Detalhe da “Alegoria do bom e do mau governo”, de Ambrogio Lorenzetti.| Foto: Reprodução

Conta-se que certo imperador da China medieval, ao sair com seu exército para debelar um grupo de revoltosos numa província afastada, jurou diante das tropas que acabaria completamente com aqueles seus inimigos. Chegando lá, tratou-os com tal brandura e amabilidade que eles desistiram da revolta, deixando as forças imperiais ociosas e indignadas. Alguns generais, então, censuraram o imperador, interrogando se era daquela forma, anistiando os rebeldes, que ele julgava estar cumprindo o seu juramento inicial de destruir totalmente os seus inimigos. A isso, o imperador respondeu: “Eu cumpri o que prometi.
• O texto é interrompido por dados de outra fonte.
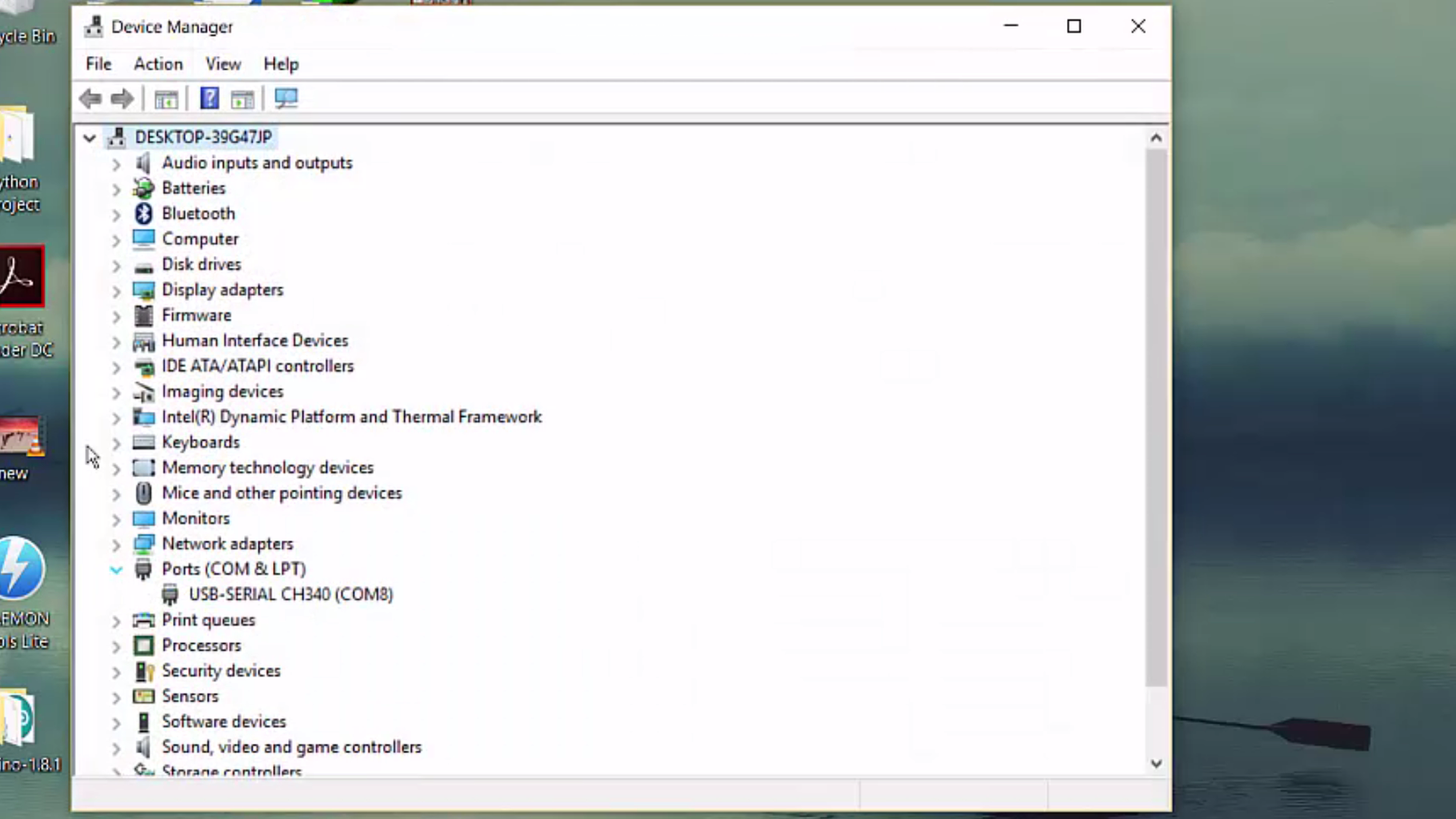The width and height of the screenshot is (1456, 819).
Task: Open the Help icon in the toolbar
Action: point(208,98)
Não derramei sangue, mas onde estão os meus inimigos agora?”

Esta pequena história ilustra uma aplicação sábia de algumas das virtudes mais importantes que o líder político deve cultivar: a magnanimidade, que é aquela grandeza de alma que só os espíritos realmente nobres possuem, a prudência no uso da força e da autoridade, a clemência com os que erram e a paciência diante das situações desafiadoras.

O sentido da virtude

“Virtude” vem do latim virtus, que remete a “força moral”, “valor”, “hombridade”, e é derivada justamente da palavra vir, que significa “homem”, “varão”. Disto, concluímos que o homem de personalidade madura é necessariamente virtuoso; ele imprimiu no seu caráter traços habituais de justiça e autodomínio, é senhor de si, seus impulsos não sobrepujam os valores do seu espírito – por isso não se deixa levar por paixões desordenadas como a ira, a cobiça, a soberba ou a comodidade.

Os gregos antigos falavam da virtude como areté, que significa excelência, inclinação para a perfeição, e era entendida como uma condição para a vida boa e feliz. A areté denotava o cumprimento do verdadeiro propósito ao qual todo ser humano é destinado nesta vida: desenvolver os seus melhores potenciais, seus melhores atributos e tornar-se uma pessoa excelente. Não se tratava apenas de ser competente e eficiente no trabalho ou disciplinado na vida pessoal, mas um bom homem, uma boa mulher, no sentido pleno da palavra “bondade”.

O filósofo Platão e o livro bíblico da Sabedoria (Sb 7,8) elencaram quatro virtudes cardeais: a prudência, a justiça, a fortaleza e a temperança. A primeira é confundida por muitos com uma mera “cautela” que poderia, inclusive, acabar resvalando em covardia, mas não é essa a verdadeira prudência. Ela, na realidade, é aquela que serve de eixo para todas as outras virtudes na medida em que dispõe a inteligência para discernir o bem em qualquer situação e optar pelos justos e melhores meios de alcançá-lo. “Ela é origem, raiz, mãe, padrão, fio de prumo, piloto, forma primordial de todas as virtudes morais”, diz Josef Pieper.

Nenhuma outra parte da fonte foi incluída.